» **Instruções da tarefa**: No texto abaixo sobre Darwin e as Galápagos, reproduza fielmente tudo o que vai de "Quando as nuvens" até "a ser concebida.".

» **Texto fornecido**:
----
Quando as nuvens se dispersam, o sol equatorial brilha sobre a cratera de um vulcão escaldante, revelando a paisagem aquática na qual a teoria da evolução começou a ser concebida.

Do outro lado de um estreito braço de mar fica a ilha de Santiago, onde Charles Darwin um dia avistou iguanas marinhas, o único lagarto que busca comida no oceano. Tentilhões, aves que surgiram de um lento processo evolutivo, voam pelos céus. Agora, na era da mudança do clima, esses animais podem se provar incapazes de sobreviver aos caprichos da seleção natural.

Na luta contra a extinção nas Galápagos, Darwin viu um plano mestre sobre a origem de todas as espécies, entre as quais a humana.

Mas nem mesmo Darwin teria imaginado o que aguardava as Galápagos, onde o terreno está sendo preparado para talvez o maior dos testes evolutivos.
----
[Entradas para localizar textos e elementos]
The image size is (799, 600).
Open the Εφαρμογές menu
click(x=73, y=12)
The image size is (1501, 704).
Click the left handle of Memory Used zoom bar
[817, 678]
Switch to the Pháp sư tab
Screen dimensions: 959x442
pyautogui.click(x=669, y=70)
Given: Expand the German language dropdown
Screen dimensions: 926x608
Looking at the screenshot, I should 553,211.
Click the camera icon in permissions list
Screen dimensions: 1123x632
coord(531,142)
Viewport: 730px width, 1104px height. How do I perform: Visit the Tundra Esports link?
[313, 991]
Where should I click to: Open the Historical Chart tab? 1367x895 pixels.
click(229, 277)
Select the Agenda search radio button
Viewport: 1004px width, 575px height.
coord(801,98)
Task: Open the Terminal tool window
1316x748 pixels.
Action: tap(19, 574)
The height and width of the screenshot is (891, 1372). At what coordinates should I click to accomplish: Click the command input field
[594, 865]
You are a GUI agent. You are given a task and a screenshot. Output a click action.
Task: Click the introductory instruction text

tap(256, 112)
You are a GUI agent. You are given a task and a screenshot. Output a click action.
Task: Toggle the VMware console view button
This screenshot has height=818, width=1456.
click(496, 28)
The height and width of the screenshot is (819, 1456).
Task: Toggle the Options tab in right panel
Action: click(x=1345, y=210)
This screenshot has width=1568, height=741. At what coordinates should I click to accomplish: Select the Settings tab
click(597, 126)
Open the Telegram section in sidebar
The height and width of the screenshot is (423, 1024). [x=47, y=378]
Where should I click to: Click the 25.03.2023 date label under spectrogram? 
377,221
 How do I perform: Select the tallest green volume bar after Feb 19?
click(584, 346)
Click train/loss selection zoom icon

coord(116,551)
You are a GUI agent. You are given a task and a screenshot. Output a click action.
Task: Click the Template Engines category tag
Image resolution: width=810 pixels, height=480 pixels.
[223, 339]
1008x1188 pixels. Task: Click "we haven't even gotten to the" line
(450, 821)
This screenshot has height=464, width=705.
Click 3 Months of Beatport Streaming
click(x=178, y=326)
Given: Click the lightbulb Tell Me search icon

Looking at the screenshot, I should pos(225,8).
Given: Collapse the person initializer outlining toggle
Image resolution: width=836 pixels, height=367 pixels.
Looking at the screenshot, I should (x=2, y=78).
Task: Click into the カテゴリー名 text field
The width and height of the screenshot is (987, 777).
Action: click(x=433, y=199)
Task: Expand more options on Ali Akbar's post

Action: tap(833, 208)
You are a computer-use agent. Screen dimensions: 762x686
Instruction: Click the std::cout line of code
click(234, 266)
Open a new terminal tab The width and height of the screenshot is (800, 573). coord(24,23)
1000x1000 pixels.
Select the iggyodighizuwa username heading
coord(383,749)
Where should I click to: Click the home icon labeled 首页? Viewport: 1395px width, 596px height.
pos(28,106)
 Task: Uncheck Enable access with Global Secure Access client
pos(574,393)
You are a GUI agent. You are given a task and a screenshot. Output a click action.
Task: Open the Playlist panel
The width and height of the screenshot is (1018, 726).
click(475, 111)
----
» **Resposta escrita**:
Quando as nuvens se dispersam, o sol equatorial brilha sobre a cratera de um vulcão escaldante, revelando a paisagem aquática na qual a teoria da evolução começou a ser concebida.